Sicurezza: Ali Rashid Al Nuami (presidente Wmcc), “c’è un ideologia religiosa che cerca di trasformare l’Islam in gruppo di potere egemonico ed estremista”

“La strumentalizzazione della religione da parte del movimento dei fratelli musulmani, dev’essere fortemente condannata”. Lo ha affermato Ali Rashid Al Nuami, intervenuto nella duplice veste di Presidente del Wmcc (The world council of muslim communities) e di Presidente di Hedaya, eccellenza internazionale nel contrasto al radicalismo violento, alla conferenza “Dialogo e sicurezza. L’esperienza degli Emirati Arabi Uniti”. A promuovere l’evento, oggi a Roma, la Società italiana per l’organizzazione internazionale (Sioi) e la Comunità religiosa islamica italiana (Coreis) d’intesa con l’ambasciata degli Emirati Arabi Uniti a Roma. Ali Rashid Al Nuanmi, è uno dei principali promotori del percorso che ha portato alla storica “Dichiarazione sulla Fratellanza” firmata ad Abu Dhabi da Papa Francesco e dal Grande Imam di Al-Azhar Ahmad al-Tayyeb, lo scorso 4 febbraio. Ali Rashid Al Nuami ha poi fatto notare che “c’è un’ideologia che cerca di sfruttare l’Islam e l’ignoranza dell’Islam per creare un nuovo gruppo pseudo politico di potere egemonico, totalitario, esclusivo, ed estremista. Per questo – ha affermato – la collaborazione anche internazionale con la Coreis in Italia, si rivela un efficace strumento di contrasto in quanto consente di creare una rete di coordinamento dei saggi musulmani impegnati nel dialogo come antidoto alla manipolazione e alla mistificazione della religione”.

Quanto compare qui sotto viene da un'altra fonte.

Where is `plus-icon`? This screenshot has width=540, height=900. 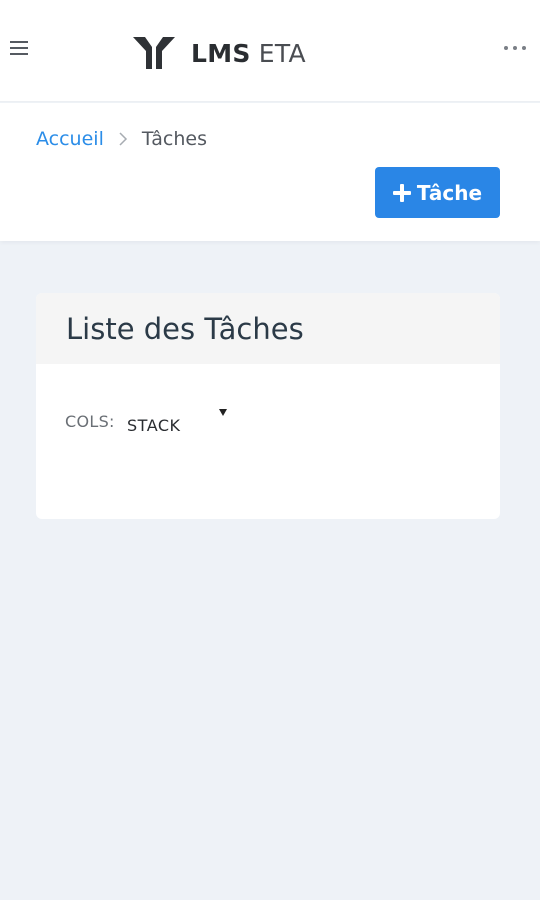
plus-icon is located at coordinates (402, 192).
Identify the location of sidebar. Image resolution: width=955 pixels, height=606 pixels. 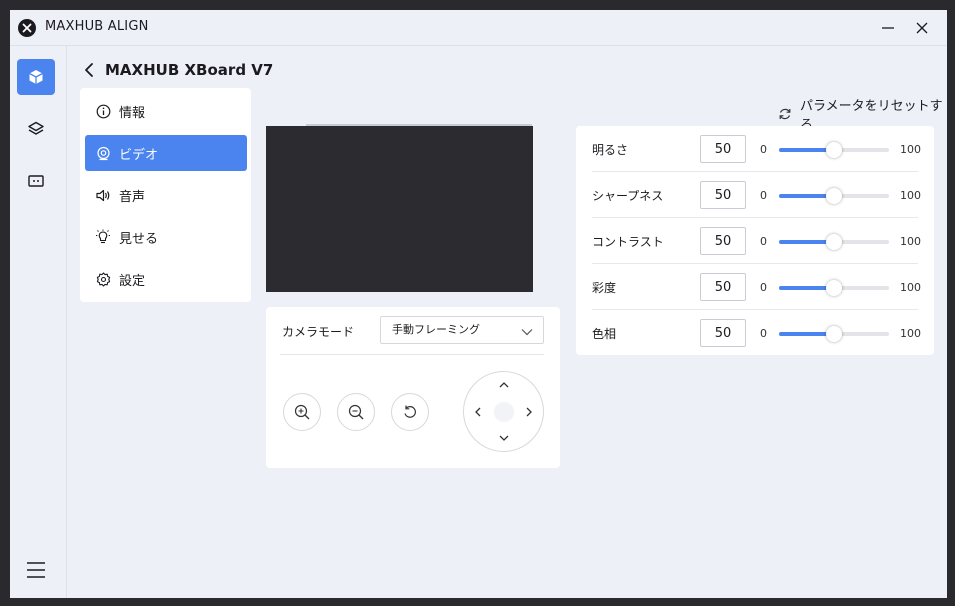
(38, 322).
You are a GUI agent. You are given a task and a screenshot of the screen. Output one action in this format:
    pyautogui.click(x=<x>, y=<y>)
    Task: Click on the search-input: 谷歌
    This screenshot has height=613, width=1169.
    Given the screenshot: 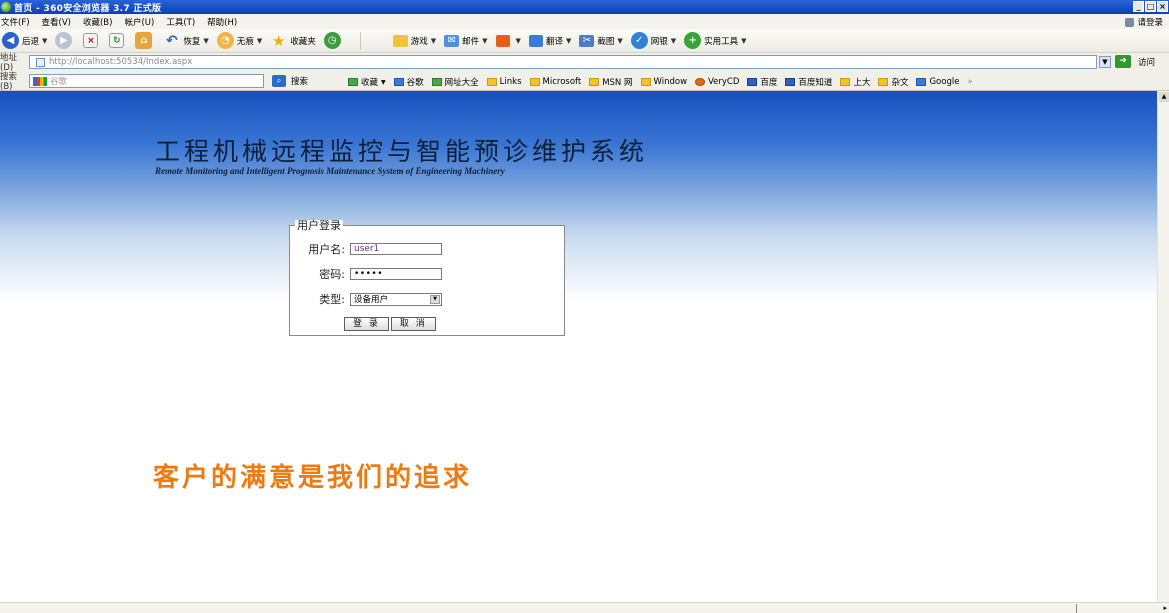 What is the action you would take?
    pyautogui.click(x=146, y=81)
    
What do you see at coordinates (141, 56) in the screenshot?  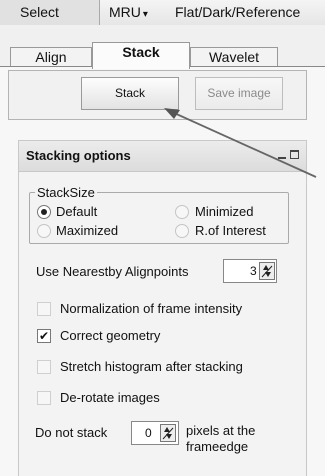 I see `tab-stack: Stack` at bounding box center [141, 56].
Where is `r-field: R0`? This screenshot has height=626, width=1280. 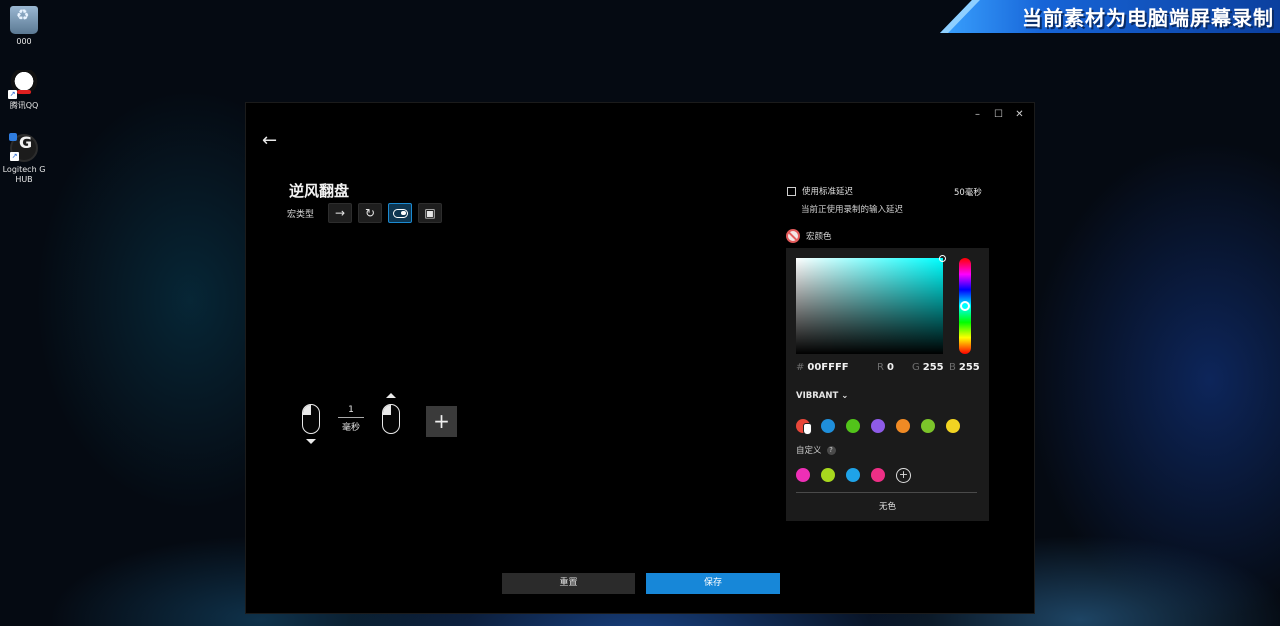
r-field: R0 is located at coordinates (886, 368).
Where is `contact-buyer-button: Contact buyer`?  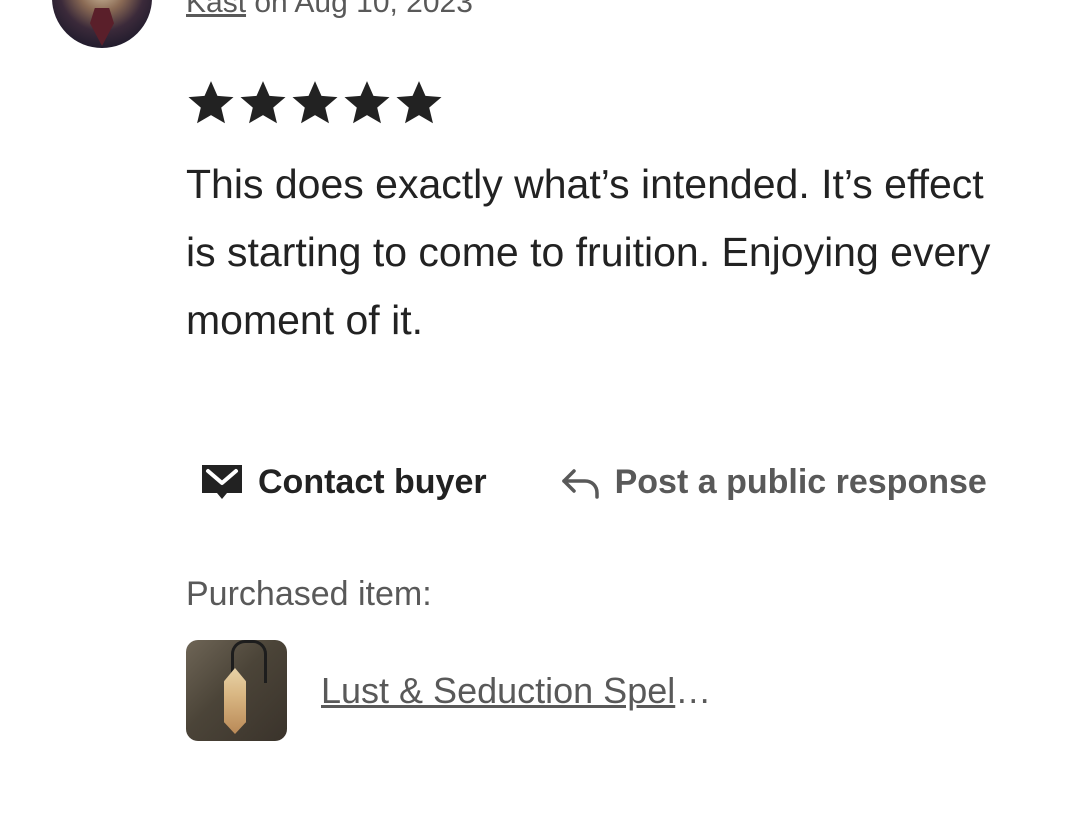
contact-buyer-button: Contact buyer is located at coordinates (344, 482).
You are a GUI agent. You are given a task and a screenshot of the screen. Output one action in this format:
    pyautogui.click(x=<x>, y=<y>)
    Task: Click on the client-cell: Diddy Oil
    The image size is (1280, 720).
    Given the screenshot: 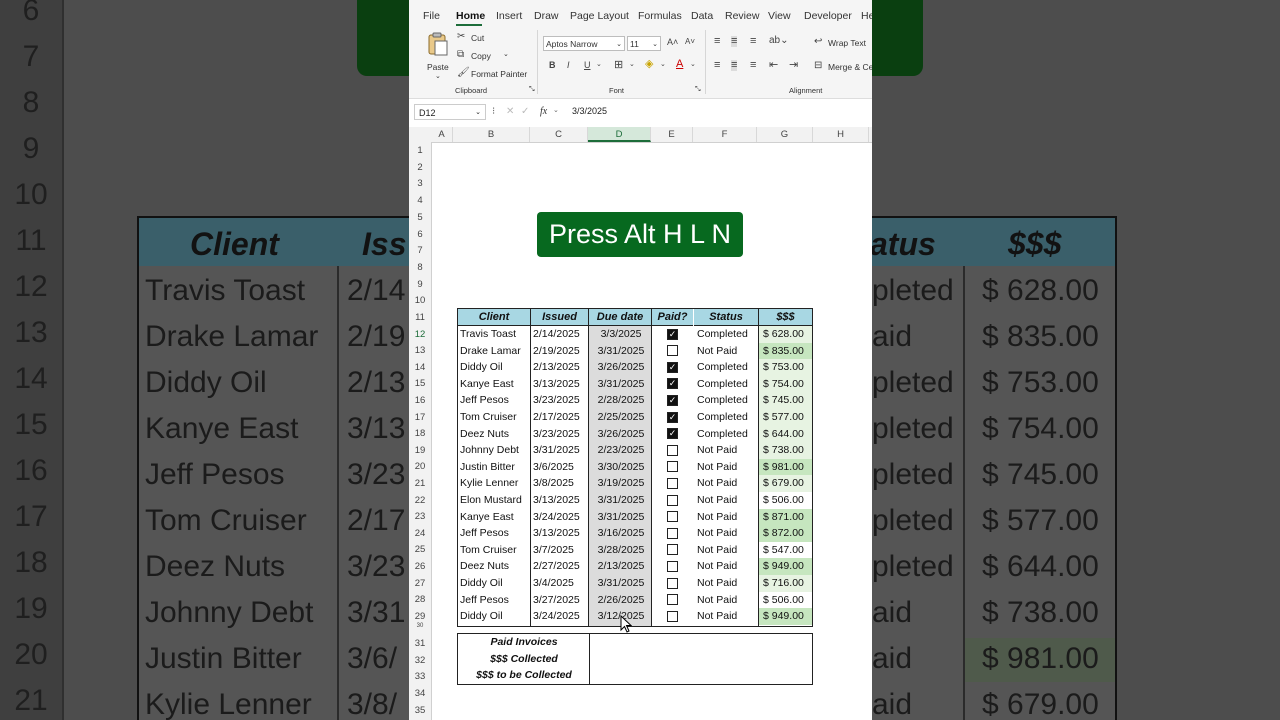 What is the action you would take?
    pyautogui.click(x=495, y=616)
    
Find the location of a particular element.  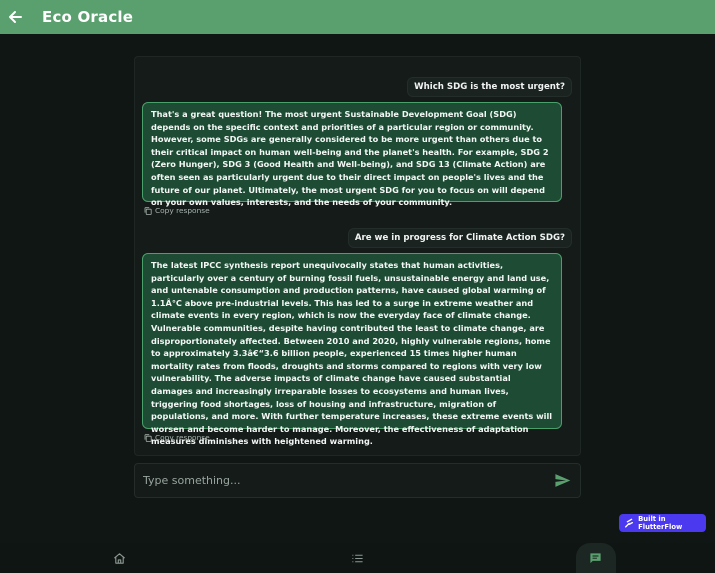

Ed è proprio sul ruolo cruciale svolto dagli imam che si è soffermato in conclusione, dichiarando che “la loro formazione è fondamentale non solo per un aggiornamento teologico, ma soprattutto per aiutarli, in quanto guide spirituali della comunità, a far fronte alle nuove sfide della società. A rendere la dottrina sempre al passo con i tempi attraverso un rinnovamento intellettuale. Affinchè non diventi non una mera memorizzazione, che rischia di essere facile preda del fondamentalismo”.